23 de novembro de 1933

 

Discurso transmitido por rádio, "Jornal da Constituinte"

 

 

São Paulo pode, e São Paulo deve encarar com tranqüilidade confiante a ação de sua bancada, na hora augusta que se aproxima em que a Assembléia Constituinte, definitivamente resolvidas as questões regimentais, passará a elaborar a Constituição da II República.

Um sem-número de circunstâncias especiais contribui para dar aos trabalhos da atual Constituinte uma importância sem precedentes no Brasil.

Em primeiro lugar, há a situação mundial, tristemente grandiosa, pela extensão dos cataclismos que presenciamos, e pelo vulto dos problemas que se rasgam como abismos, diante dos olhos do estadista moderno.

Tudo vacila, no terreno dos fatos como no das idéias.

Os próprios dogmas políticos e sociais, que até há pouco formavam todas as mentalidades, são hoje submetidos a exame impiedoso, que, em inexoráveis sentenças, lhes aponta as falhas e defeitos.

Não há uma única doutrina que se possa inculcar como senhora universal dos espíritos. Tudo se afirma, tudo se nega, e tudo se discute.

Esta situação intelectual caótica vem dar à atual Constituinte uma característica nova, que suas antecessoras não tiveram.

Em 1824 como em 1891, as correntes de pensamento eram duas: havia os reformadores e os retrógrados. E presumia-se com uma convicção absoluta de que os últimos também participavam, que a marcha dos acontecimentos haveria de esmagar os reacionários sob as rodas impiedosas do carro de triunfo em que a humanidade caminhava para a conquista da civilização integral.

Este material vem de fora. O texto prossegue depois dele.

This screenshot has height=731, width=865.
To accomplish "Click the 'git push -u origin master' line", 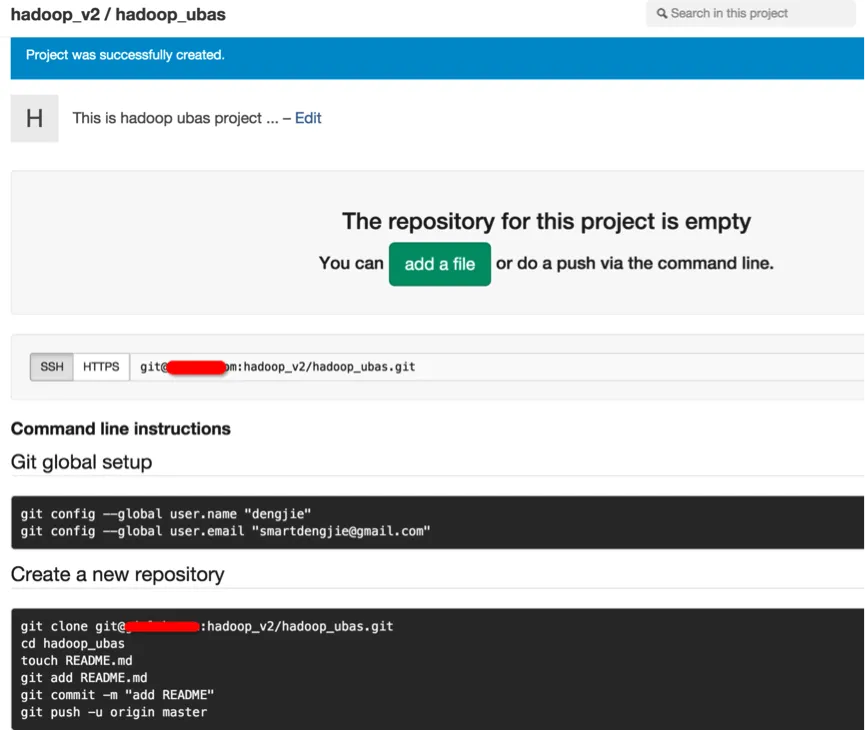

Como orientadora suprema da elaboração constitucional existia, pois, a crença em uma civilização a ser conquistada em breve prazo, de que a Constituição deveria ser precursora, e que se realizaria com a aplicação dos princípios de Rousseau ou seus sucedâneos.

Em 1932, é outro, muito outro, o panorama.

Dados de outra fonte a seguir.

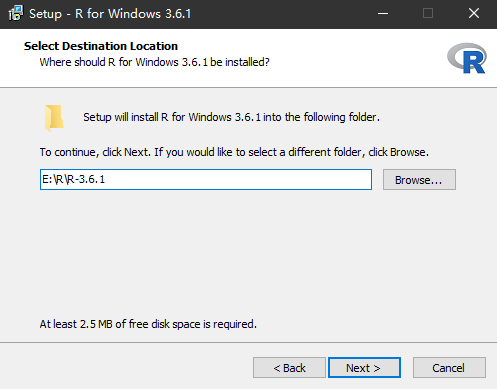Close the R Setup window
This screenshot has width=497, height=389.
(474, 14)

Desapareceram, em política como em sociologia, os dogmas rousseauneanos, que, de convicção quase geral, passaram a ser mera opinião de grupos ou de correntes.

Nenhuma convicção comum coordena a atividade das inteligências senão esta, de que a situação mundial, tendo criado problemas novos, exige rumos novos, e que às Assembléias Constituintes cabe, antes de tudo, a tremenda tarefa de preparar o futuro.

As Constituintes anteriores têm sido, principalmente, consolidadoras de orientações e situações vitoriosas. A nossa, pelo contrário, deverá abrir rumos e traçar diretrizes para o futuro.

A nossa não consolidará apenas, mas inovará.

E vem a propósito a segunda característica.

Neste momento de divisão dos espíritos, São Paulo, que é um grande centro onde todas as correntes de pensamento têm uma expressão, São Paulo dá o espetáculo impressionante de uma bancada numerosa e homogênea, como a que se subordina ao lema "Por São Paulo Unido".

Penso que São Paulo nunca compareceu a uma Constituinte tão completamente e tão minuciosamente representado como agora. Em 1891, por exemplo, o São Paulo monarquista, que constituía importante corrente, não se fez representar.

Em 1933, porém, no momento em que o povo paulista tinha reivindicações do mais alto alcance espiritual e nacional a fazer valer, todas as correntes ponderáveis e realmente paulistas se ligaram, para, por meio de um programa comum, levar à Constituinte uma série de teses que representassem o pensamento de São Paulo.

A bancada paulista não é, pois, o porta-voz de um grupo que venceu as eleições graças a uma maioria ocasional, ou a paixões de momento. Ela figura São Paulo na plenitude de seus valores espirituais, intelectuais e econômicos.

A bancada paulista outra coisa não é, pois, senão a encarnação de todos os anseios de São Paulo, um pouco da alma e do coração bandeirante, a pleitear na Constituinte em favor do patrimônio espiritual inestimável de suas tradições católicas, da integridade de sua autonomia e da unidade e prosperidade do nosso caro, do nosso grande Brasil.